JT : Pas toujours et c'est pourquoi nous avons voulu conclure ce rapport 2016 sur l'accès au droit. Il est manifeste que la culture du droit est faible car elle n'est pas enseignée, sauf à une minorité qui fait des études dans ce domaine. Nous avons donc imaginé que l'un des moyens de faire avancer la solidarité c'est de développer une éducation globale au droit des enfants et adolescents. Au début de l'année 2017, le site du DDD proposera des ressources en ce sens à travers dix grands thèmes. Par ailleurs, des magistrats, des avocats, des associations, qui sont nos partenaires, vont intervenir dans les collèges et lycées pour porter ces questions. C'est aussi l'objectif du programme des Jeunes ambassadeurs des droits auprès des enfants (JADE) que gère mon institution ; depuis dix ans, ces « JADE », volontaires du Service civique affectés auprès du DDD, se rendent, entres autres, dans les établissements scolaires pour sensibiliser les élèves aux droits de l'enfant et à la lutte contre les discriminations.
H.fr : Les enfants ont-ils, eux aussi, la possibilité d'alerter ?
JT : Ils en ont le pouvoir, tel que prévu par la Convention internationale des droits de l'enfant de l'ONU. Mais c'est rarement le cas dans la réalité, et c'est là un regret. D'où l'importance de notre action sur l'éducation au droit.
H.fr : En janvier 2016, le comité des droits de l'enfant de l'ONU épingle la France sur la prise en charge des enfants handicapés. Le DDD en tient-il compte ?
JT : Bien-sûr puisque le DDD a pour rôle d'assurer le suivi de la mise en œuvre de la Convention internationale des droits de l'enfant ; notre travail est d'alerter les ministères, régions, collectivités territoriales concernés par cette question. Nous portons auprès de ce comité les avancées et insuffisances des politiques publiques de la France et avons en retour des recommandations qui sont autant de leviers pour agir. Le rapport 2016 est en ligne avec les observations du Comité et il est, en quelque sorte, une façon d'y répondre.
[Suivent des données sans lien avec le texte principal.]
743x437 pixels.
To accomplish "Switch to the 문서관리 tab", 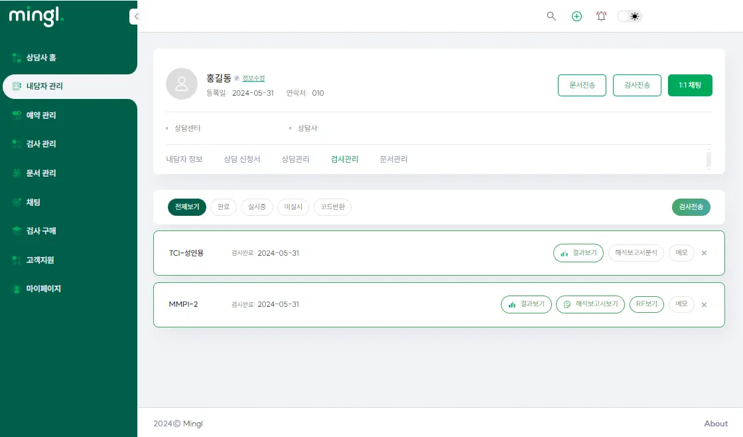I will coord(393,159).
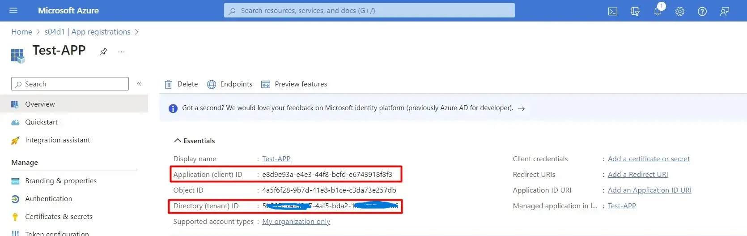Open Endpoints from the command bar
This screenshot has width=747, height=236.
[230, 84]
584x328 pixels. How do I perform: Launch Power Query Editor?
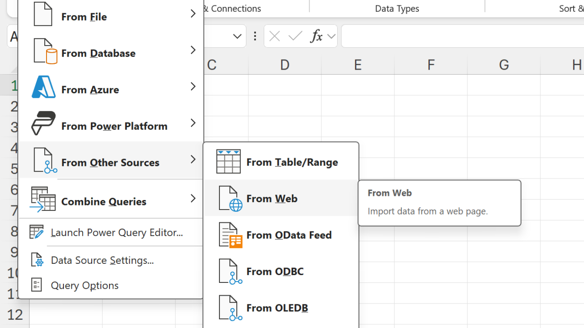116,233

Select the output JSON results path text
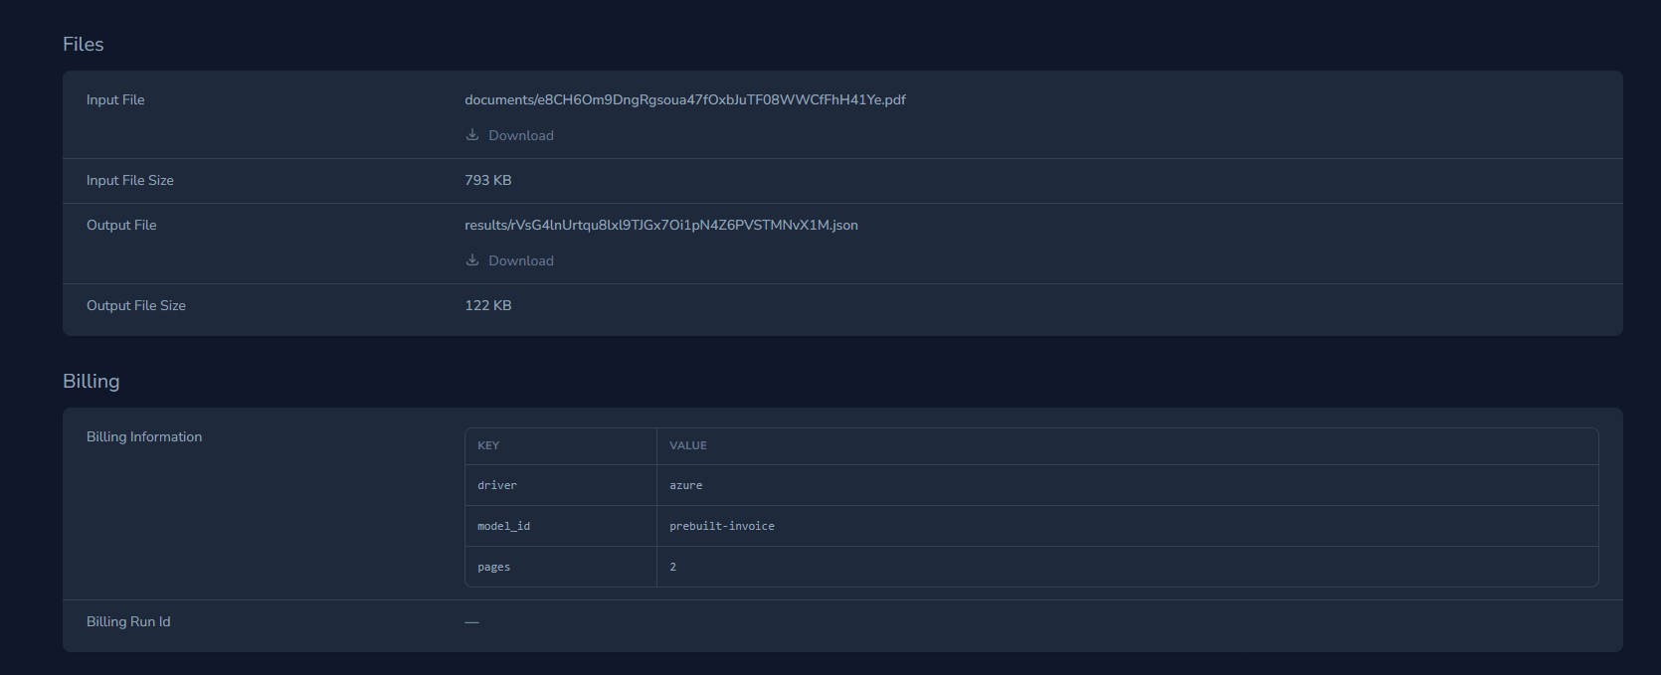click(x=660, y=225)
H.fr : On vous entend vraiment ?
JT : Ça fonctionne assez bien pour ce qui est de la Convention internationale des droits de l'enfant et moins bien pour celle relative aux droits des personnes handicapées. A ce titre, je vous informe que le DDD organise le 13 décembre 2016, à l'occasion des dix ans de la Convention internationale des droits des personnes handicapées, une journée d'étude à l'Unesco, à Paris 7e (article et inscription en lien ci-dessous).